- [Given data]
★ ★ ★ ★ ★ ★ ★

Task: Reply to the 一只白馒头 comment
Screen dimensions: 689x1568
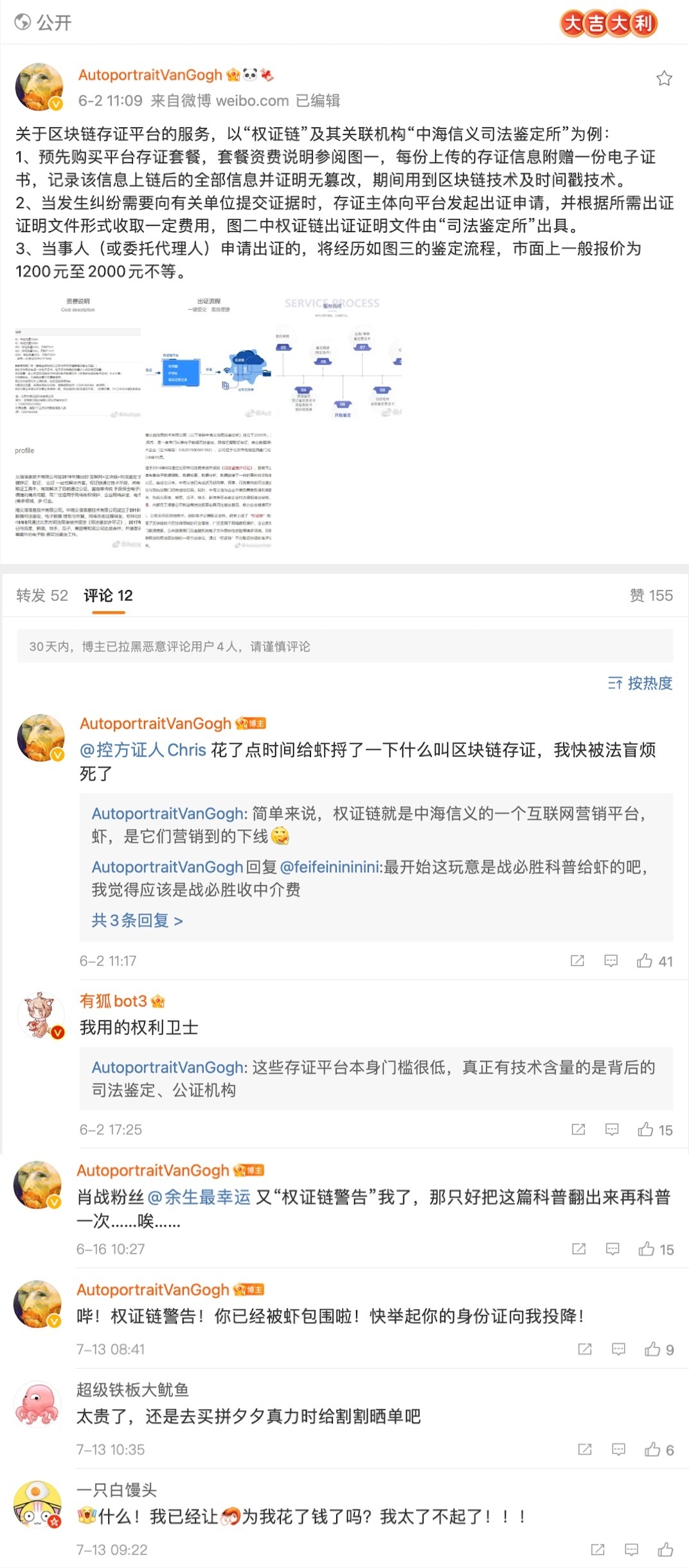Action: pyautogui.click(x=632, y=1549)
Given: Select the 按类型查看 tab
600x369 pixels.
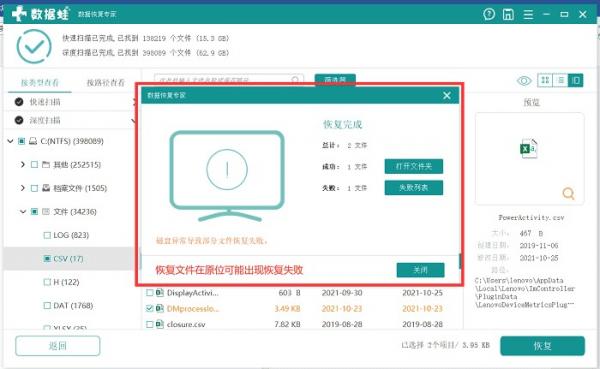Looking at the screenshot, I should (39, 82).
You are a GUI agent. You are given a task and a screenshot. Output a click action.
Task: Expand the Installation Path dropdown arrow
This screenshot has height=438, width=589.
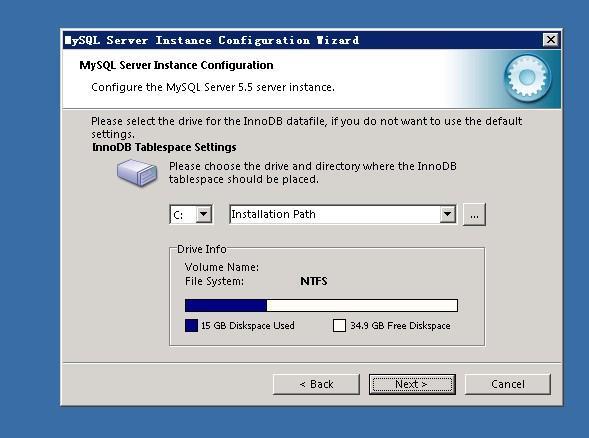(x=447, y=214)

★ ★ ★ ★ ★ ★ ★

- [Problem description] From the line that holds "You are a GUI" down to the last line of the material above, every line is to be copied exactly, both ends included; pictures are to be omitted.

- [Your solution]
You are a GUI agent. You are given a task and a screenshot. Output a click action.
Task: Expand the Installation Path dropdown arrow
This screenshot has height=438, width=589.
(x=447, y=214)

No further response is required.